#### TEXT ####

GitLab.com runner never finishes after script is completed

I have a runner on Windows 11 that never finishes. The bash script has an echo at the end of it, and I see that echo in the CICD log, so I know the script reached the end. But after that script the cache part never starts, and the job just hangs until it times out. Any ideas how to fix this?

Here’s CICD yml entry for it:
build-OculusQuestAppLab:
stage: deploy
cache:
key: “$CI_COMMIT_REF_SLUG-android-applab”
paths:
- Library/
script:
- bash “ci/build.sh”
- bash “ci/deploy-oculus-quest.sh”
variables:
BUILD_TARGET: Android
SCRIPTING_DEFINES: OCULUS;DISABLESTEAMWORKS
tags:
- unity
rules:
- if: ‘$CI_COMMIT_BRANCH == “master” || $CI_COMMIT_BRANCH == “qa” || $CI_COMMIT_BRANCH == “dev”’
when: always
- when: manual
allow_failure: true

It reaches the last line of “bash ci/deploy-oculus-quest.sh” which is ‘echo “Deploy finished”’, and then just freezes there.

Do you also store any artifacts? is the runner cache a accessed over the network? If so, then the artifact/cache uploading takes enough time that the runner job times out (or you just manually stopped it because you thought it was hanging)

No artifacts, only the cache. The cache is stored locally. The CICD has no logs for the cache starting, which it does have logs for in other pipelines that run correctly. It’s only this one pipeline that is having issues. It also doesn’t happen 100% of the time, maybe 90% or so at the moment. It’s just as if the runner thinks the previous script is still running or something and never starts the cache portion.

Can you check if the runner CPU usage is high when the job presumably hangs?
I suppose it could be the runner compressing the cache so it can be stored locally

Also, consider not using cache for packages (like node_modules for example, as it is in most cases faster if you just download them every time)

#### DATASET CONTENT ####

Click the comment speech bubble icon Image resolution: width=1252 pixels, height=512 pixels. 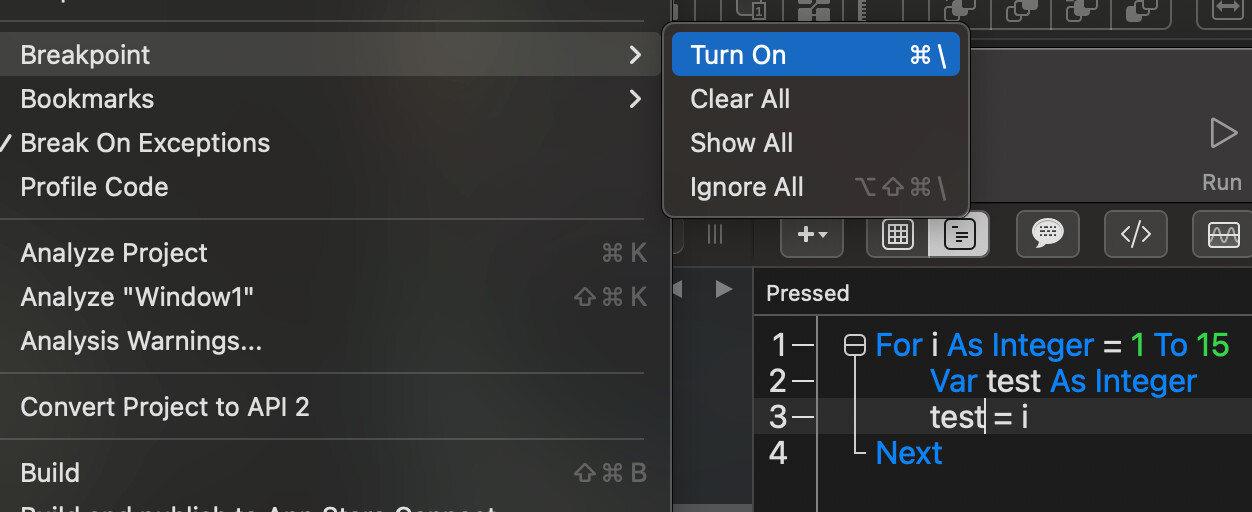[1047, 234]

####

THINGS TO DO ▸
(a) Sum up the GitLab runner thread in two sentences.
(b) In the GitLab runner thread, what does the last line of the deploy script echo?
(c) Please continue the GitLab runner thread from the end of its last reply.
The listing has no connection to the GitLab runner thread.

ANSWERS IN ORDER ▸
(a) A GitLab.com runner on Windows 11 finishes its bash script but never starts the cache step, so the job hangs until it times out in roughly 90% of runs of one pipeline. Replies ask about artifacts and network cache storage, suggest checking CPU usage in case the runner is compressing the cache, and recommend not caching packages.

(b) "Deploy finished"

(c)
1 Like

It’s not an issue with the cache taking a long time to finish. The cache never even starts, because it has 0 log entries saying so. Every other pipeline will show a log entry when the cache is starting.

Anything in the GitLab Runner logs - Install GitLab Runner on Windows | GitLab

1 Like

The final message in the logs is just the “Deploy Finished” from the last script. Nothing else shows until it times out a few hours later.

Since you’re using Windows, with an .sh script - I’d like to ask which bash interpreter you’re using. It’s possible that that’s the root cause of your issue?
Maybe the interpreter hangs on script end? (though in this case the first script should hang before we even reach the second one, so this is probably not the case)

Can you add another script line to your .gitlab-ci.yml so

build-OculusQuestAppLab:
  script:
    - bash “ci/build.sh”
    - bash “ci/deploy-oculus-quest.sh”
    - echo "third step of the script"`

Also, please do use codeblocks next time :wink:

1 Like

The config is set to use powershell as the shell executor. I just tried it with the echo and it did reach that in the log, but it then froze after and never started the cache like usual.

Aight so the scripts are not the problem… but damn, you’re on windows… do you know how to see the whole process tree on Win? 'cause I have no clue. Something like htop or alike - so you create the job, and when it gets stuck you go see on which part it hangs and hopefully get some useful info?
Maybe there’s a specific command that’s ran right after the script finishes which fails.

Maybe it is a permission problem, or a more generic OS error. I’d suggest correlating all events at the date and time when the CI job runs and fails. win+r and eventvwr opens the event viewer.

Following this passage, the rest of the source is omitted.